[Dataset entries]
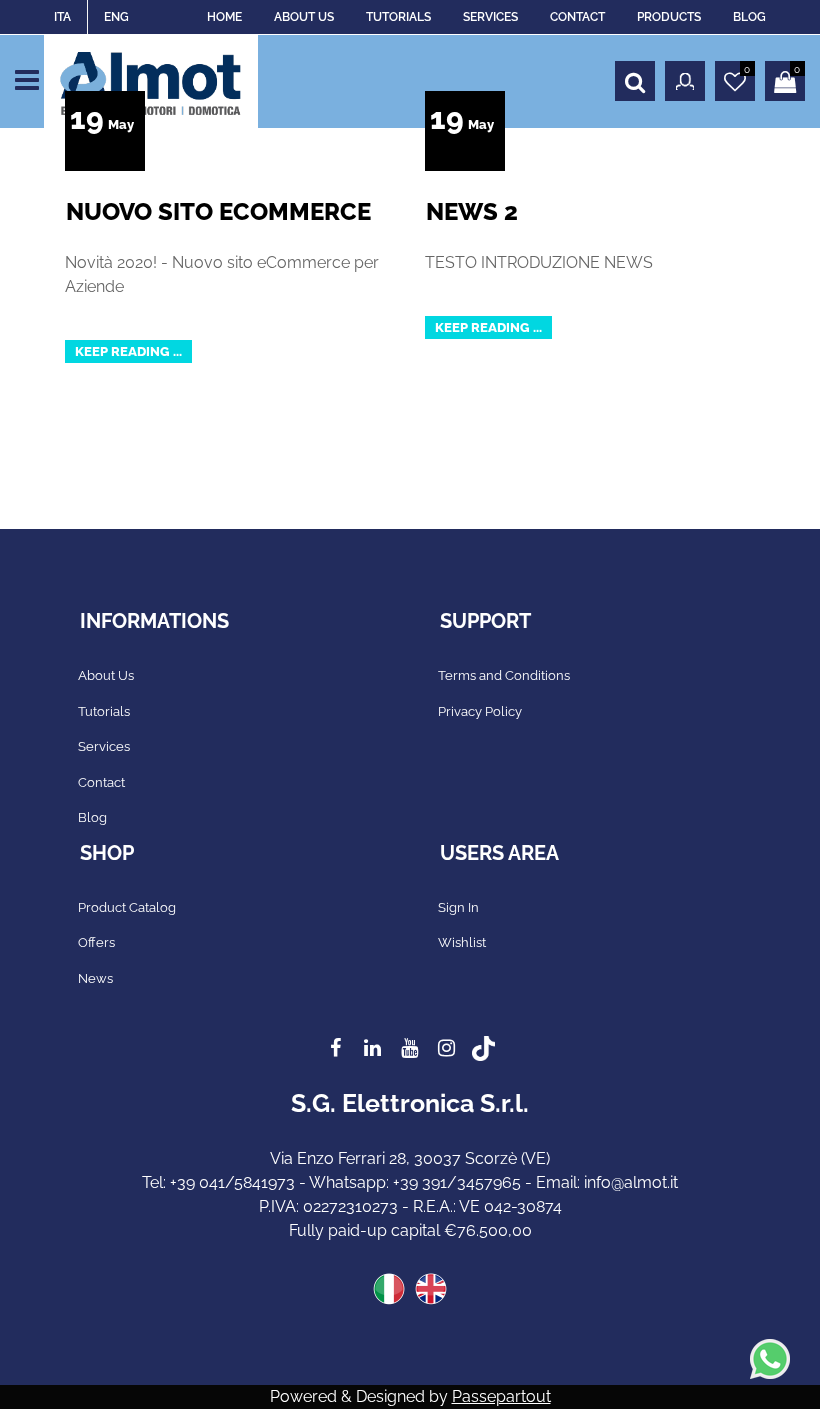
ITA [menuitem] (62, 17)
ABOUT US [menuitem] (304, 17)
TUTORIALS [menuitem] (398, 17)
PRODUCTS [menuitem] (669, 17)
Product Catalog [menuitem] (127, 907)
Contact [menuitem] (101, 782)
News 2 (472, 211)
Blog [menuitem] (92, 817)
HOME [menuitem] (224, 17)
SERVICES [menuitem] (490, 17)
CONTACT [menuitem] (577, 17)
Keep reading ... (128, 351)
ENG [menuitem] (116, 17)
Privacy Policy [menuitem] (480, 711)
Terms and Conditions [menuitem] (504, 675)
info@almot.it (631, 1182)
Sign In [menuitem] (458, 907)
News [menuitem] (95, 978)
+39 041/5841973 (232, 1182)
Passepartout (501, 1396)
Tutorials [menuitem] (104, 711)
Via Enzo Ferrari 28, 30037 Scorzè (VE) (410, 1158)
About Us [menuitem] (106, 675)
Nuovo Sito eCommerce (218, 211)
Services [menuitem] (104, 746)
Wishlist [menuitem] (462, 942)
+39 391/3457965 (457, 1182)
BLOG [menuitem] (749, 17)
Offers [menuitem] (96, 942)
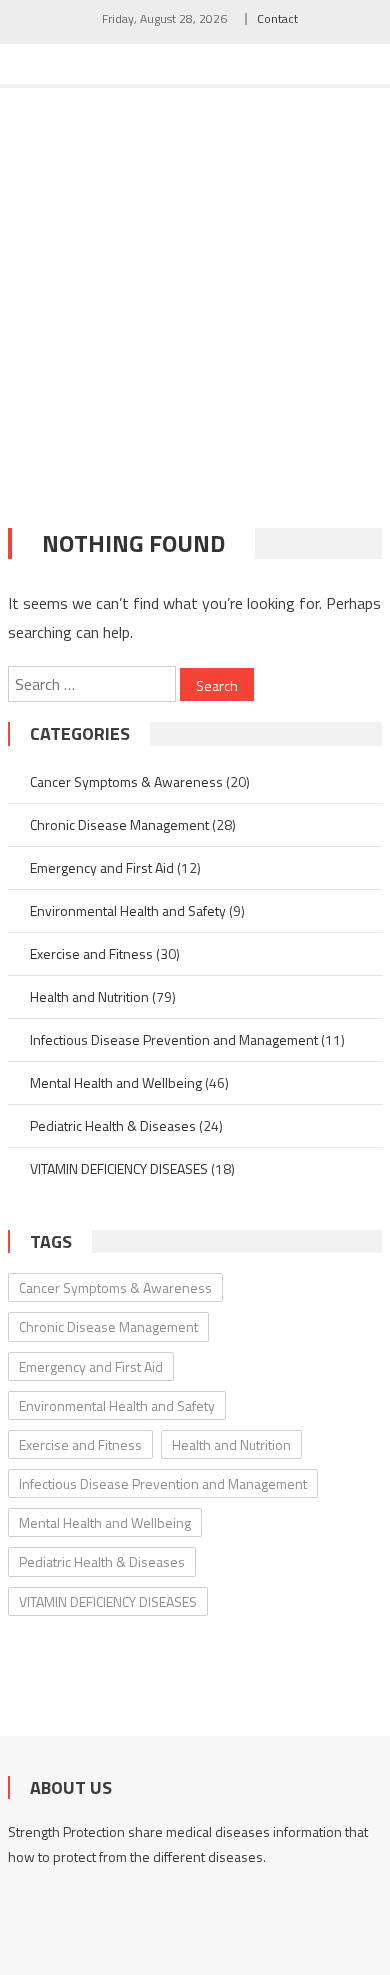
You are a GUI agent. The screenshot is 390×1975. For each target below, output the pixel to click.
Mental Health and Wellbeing (116, 1082)
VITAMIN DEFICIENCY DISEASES (119, 1168)
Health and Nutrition (89, 996)
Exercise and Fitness (91, 953)
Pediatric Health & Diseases (113, 1125)
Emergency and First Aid (102, 867)
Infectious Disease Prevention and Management (174, 1039)
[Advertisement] (195, 293)
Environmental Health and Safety (128, 910)
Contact (277, 18)
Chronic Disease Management (119, 824)
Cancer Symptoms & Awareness (126, 781)
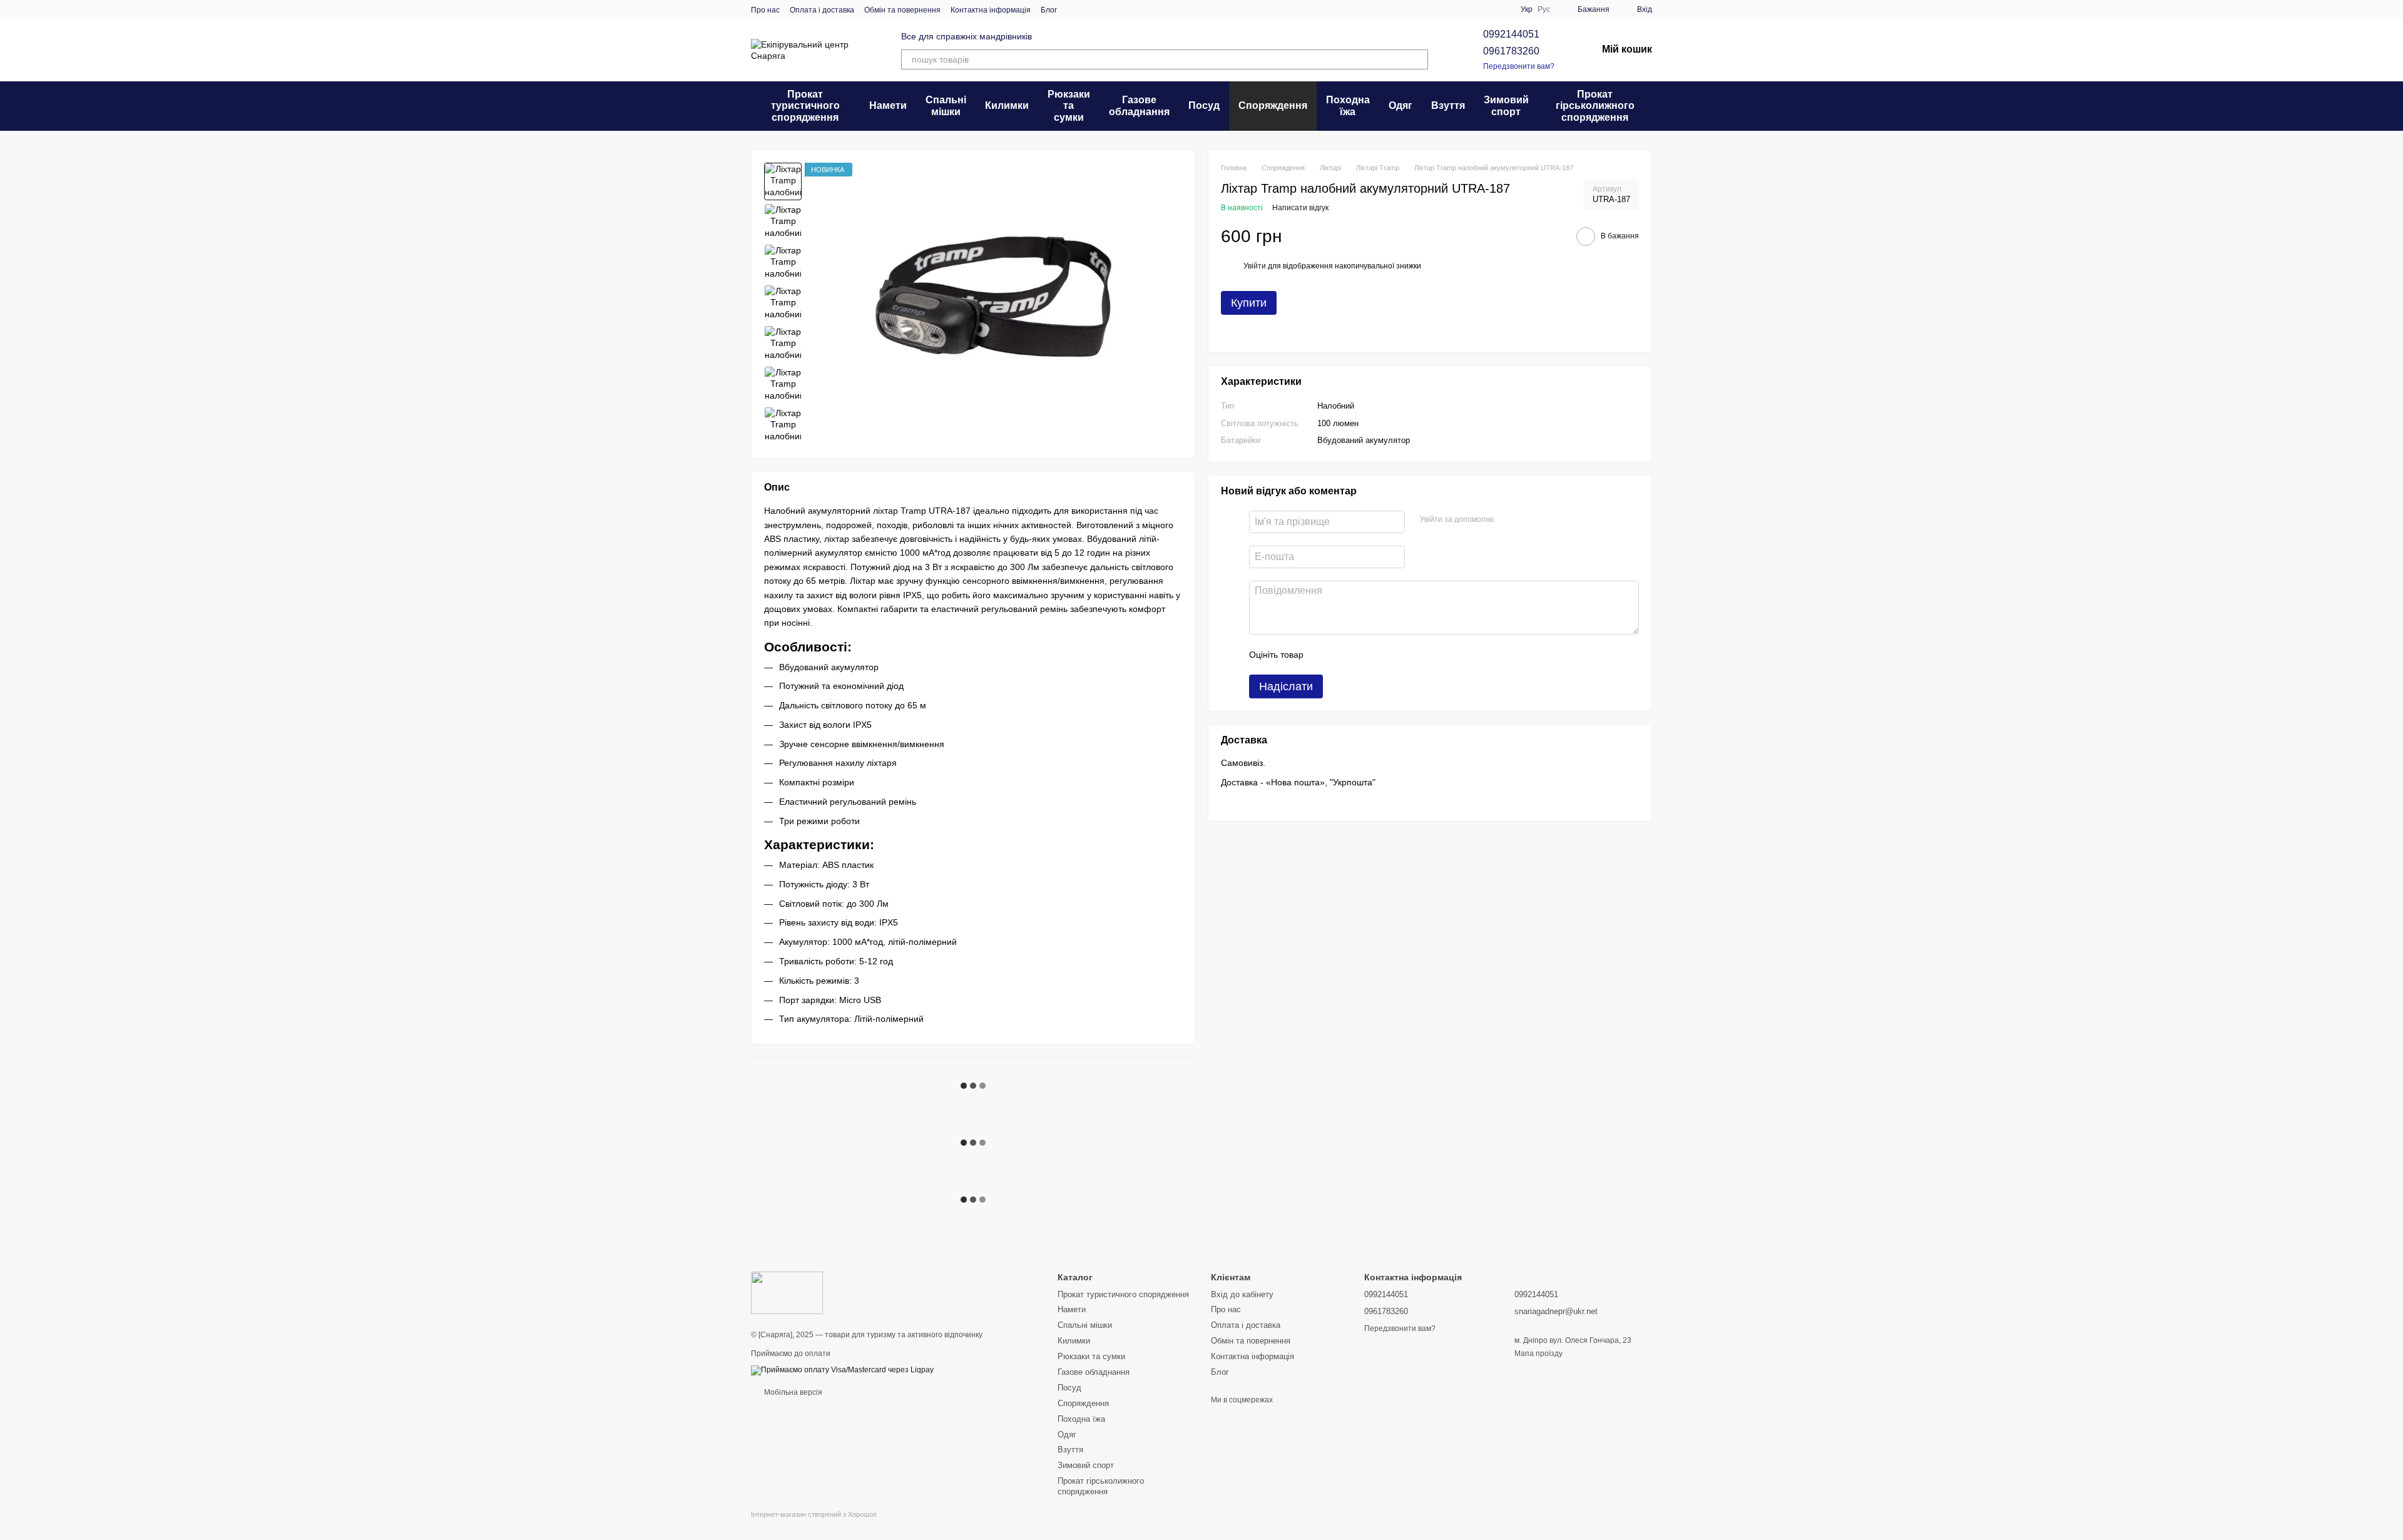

- **Work item**: After locating the line with "Mental Health and Wellbeing (116, 1082)" above, return that line and every later line through the one with "Chronic Disease Management (119, 824)", word for word and with nothing else.

- **Response**:
Mental Health and Wellbeing (116, 1082)
VITAMIN DEFICIENCY DISEASES (119, 1168)
Health and Nutrition (89, 996)
Exercise and Fitness (91, 953)
Pediatric Health & Diseases (113, 1125)
Emergency and First Aid (102, 867)
Infectious Disease Prevention and Management (174, 1039)
[Advertisement] (195, 293)
Environmental Health and Safety (128, 910)
Contact (277, 18)
Chronic Disease Management (119, 824)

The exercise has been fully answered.